Tile Language Ascend (tilelang-ascend) is a specialized variant of the tile-lang domain-specific language, specifically optimized for Huawei Ascend NPU (Neural Processing Unit) architecture. Built upon the foundation of tile-lang's Pythonic syntax and TVM compiler infrastructure, tilelang-ascend enables developers to efficiently create high-performance AI compute kernels tailored for Ascend processors, including operations like GEMM, vector operations, and attention mechanisms. Tilelang-ascend allows developers to focus on productivity without sacrificing the low-level optimizations necessary for state-of-the-art performance on the NPU. The compiler backend supports two technical routes: Ascend C & PTO and AscendNPU IR.
- 03/28/2026 🚀: Released high-performance Flash Attention & Sparse Flash Attention benchmark and optimization guide, see PR#698 and PR#665.
- 03/16/2026 🚀: Introduced wheel package installation, enabling easy setup via
pip install! - 03/12/2026 ✨: New ACLGraph integration example for graph-level optimization on Ascend NPU.
- 03/03/2026 ✨: Supported shared memory (shmem) with put/get API for inter-core communication.
- 01/29/2026 📖: Published the TileLang-Ascend Programming Guide with comprehensive development tutorials.
- 01/23/2026 🚀: Landed PTO backend as a new code generation target.
- 01/21/2026 ✨: New torch_tl_ascend PyTorch integration example for seamless NPU + PyTorch workflows, see PR#292.
- 01/15/2026 ✨: Introduced T.Pipelined for software pipelining on Ascend NPU.
- 12/08/2025 ✨: Supported T.Parallel for automatic vectorization, check out PR#113 for details.
- 11/25/2025 ✨: Enabled automatic buffer reuse to reduce on-chip memory footprint, see PR#101.
- 11/17/2025 🛠️: Shipped debug tools
T.printfandT.dump_tensorfor printing and dumping device-side buffers. - 11/07/2025 ✨: Enabled automatic intra-kernel synchronization insertion, see PR#74.
- 10/28/2025 🚀: Optimized tl_templates performance and delivered a high-performance GEMM kernel.
- 09/29/2025 🎉: tilelang-ascend is now open source! A DSL for high-performance AI workloads on Ascend NPUs.
For more instructions and tips on using TileLang-Ascend, please refer to the TileLang-Ascend Programming Guide.

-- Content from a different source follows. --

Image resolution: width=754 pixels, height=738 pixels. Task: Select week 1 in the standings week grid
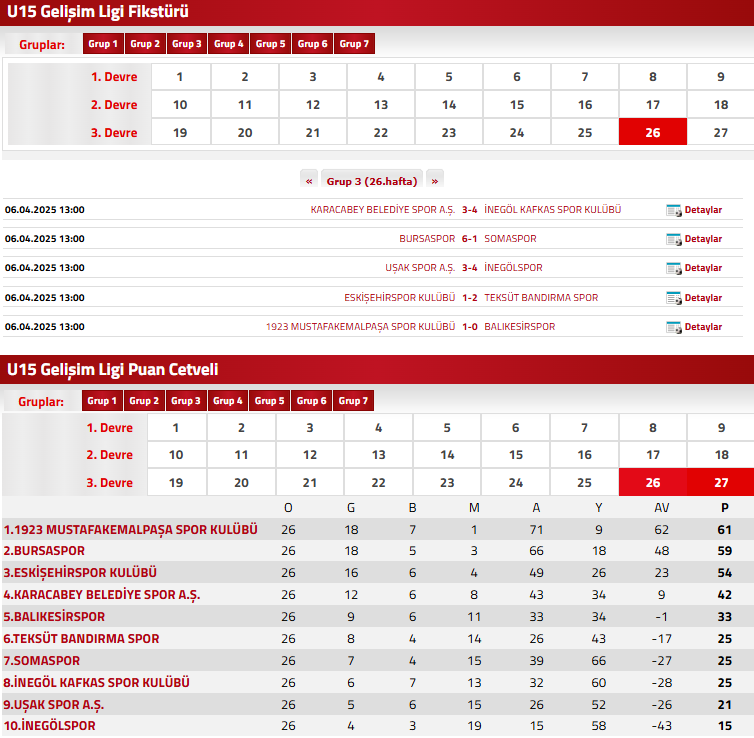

Welcome to the TileLang-Ascend video course series. You can access all the lessons via the links below:
| Lesson | Topic | Video Link |
|---|---|---|
| 01 | Introduction to TileLang-Ascend Development Environment | 📺 Start learning |
| 02 | TileLang-Ascend Programming Fundamentals | 📺 Start learning |
| 03 | TileLang-Ascend Developer Programming Model Deep Dive | 📺 Start learning |
| 04 | Getting Started with TileLang-Ascend Performance Tuning and Debugging Tools | 📺 Start learning |
| 05 | TileLang-Ascend Engineering Practice: Compilation, Integration, and Deployment | 📺 Start learning |
Although tilelang-ascend aims to be portable across a range of Ascend devices, it has been specifically tested and validated on the following NPUs: A2 and A3.
tilelang-ascend provides the building blocks to implement a wide variety of operators on the NPU. Some examples include:
- Matrix Multiplication (GEMM)
- Batch GEMM
- Elementwise Operations
- Flash Attention
- Sparse Flash Attention
- Linear Attention & RNN
- Softmax
- Normalization
- Activation Functions
- Reduce
- Sort
- Convolution
- Cross Entropy Loss
- Dispatch & Combine
Within the examples directory, you will also find additional complex kernels—such as LightningIndexer, TopK Selector, and ACLGraph Integration. More operators are continuously being added.
We assume you already have an ascend environment with CANN (at least 8.3.RC1) and torch-npu (at least 2.6.0.RC1) installed. Firstly, set cann environment variables.
source {your-cann-installed-path}/ascend-toolkit/set_env.shHere we provide two installation methods: installing from wheel package and compiling from source code.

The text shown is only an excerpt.